O RITUAL DAS MULHERES DOS POVOS AZUIS


       A palavra ”guedra” para o povo azul, também tem o significado de “aquela que faz o ritual”. E seu principal propósito está na transmissão de boas energias, de amor e de paz para todos os presentes.
     O ritual é todo ritmado por palmas, pelo tambor (guedra) e pelo canto. Podendo participar qualquer pessoa, seja homem ou mulher, criança ou adulto, sem limitações de idade.

      Uma característica interessante na forma como se expressam durante o ritual é o fato de que no canto, normalmente, invocam o nome de Allah. Invocam a bondade divina para que seja compartilhada com toda a humanidade, ou ainda, expressam gratidão pela boa sorte ou pela realização de um pedido.

    Uma vez que o povo azul pertence ao grupo dos Bérberes, possuem costumes e tradições tão antigos quanto, e entre esses costumes há o respeito e a harmonia com os elementos da natureza, que é expressado em suas manifestações.

        O ritual é noturno, normalmente acontece em círculo, à luz do luar ou de uma fogueira.
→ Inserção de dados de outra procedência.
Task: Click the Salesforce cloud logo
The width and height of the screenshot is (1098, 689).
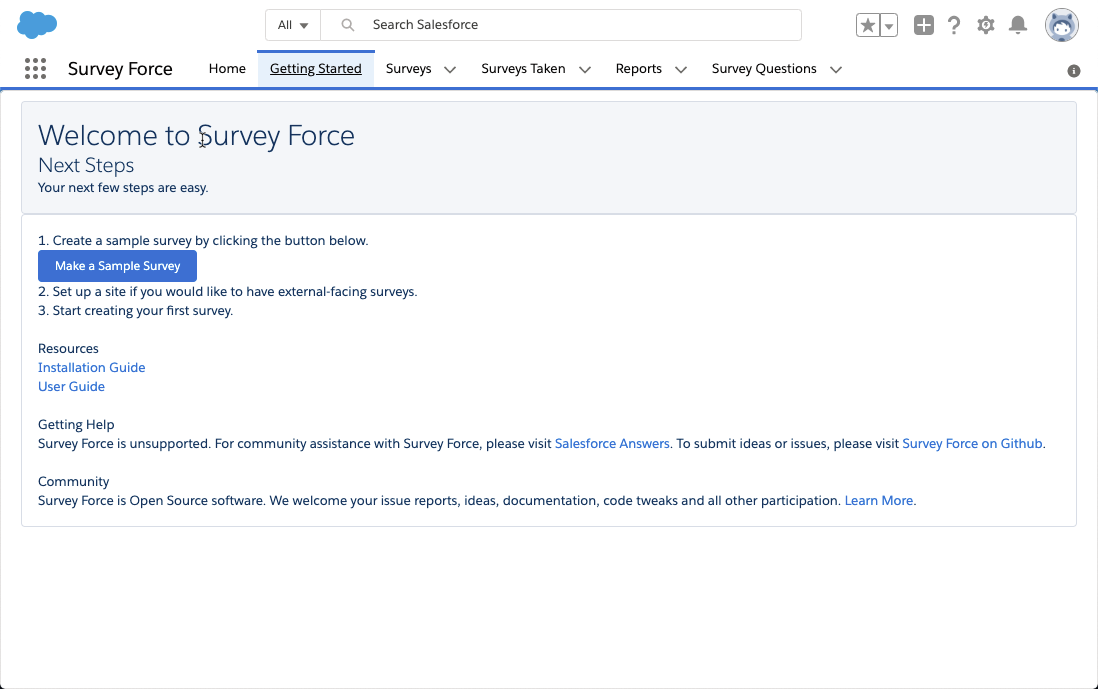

Apenas as mulheres dançam e se apresentam totalmente cobertas por um véu negro. Podem se colocar no círculo de joelhos ou em pé. A cabeça recebe um adorno feito de couro, arame, feltro, ou ainda um tecido decorado, além de receber conchas de cowrie, moedas de prata e pedras preciosas, que não apenas enfeitam o cocar, como também se entrelaçam com as múltiplas tranças do cabelo.

         Durante a dança elas batem palmas junto com os presentes, gritam e movimentam suas mãos, simbolizando as bênçãos que desejam para si próprias e para os participantes. O tambor (guedra), único instrumento utilizado no ritual, pulsa de acordo com a batida do coração. O véu negro que cobre a cabeça representa o desconhecido e a escuridão.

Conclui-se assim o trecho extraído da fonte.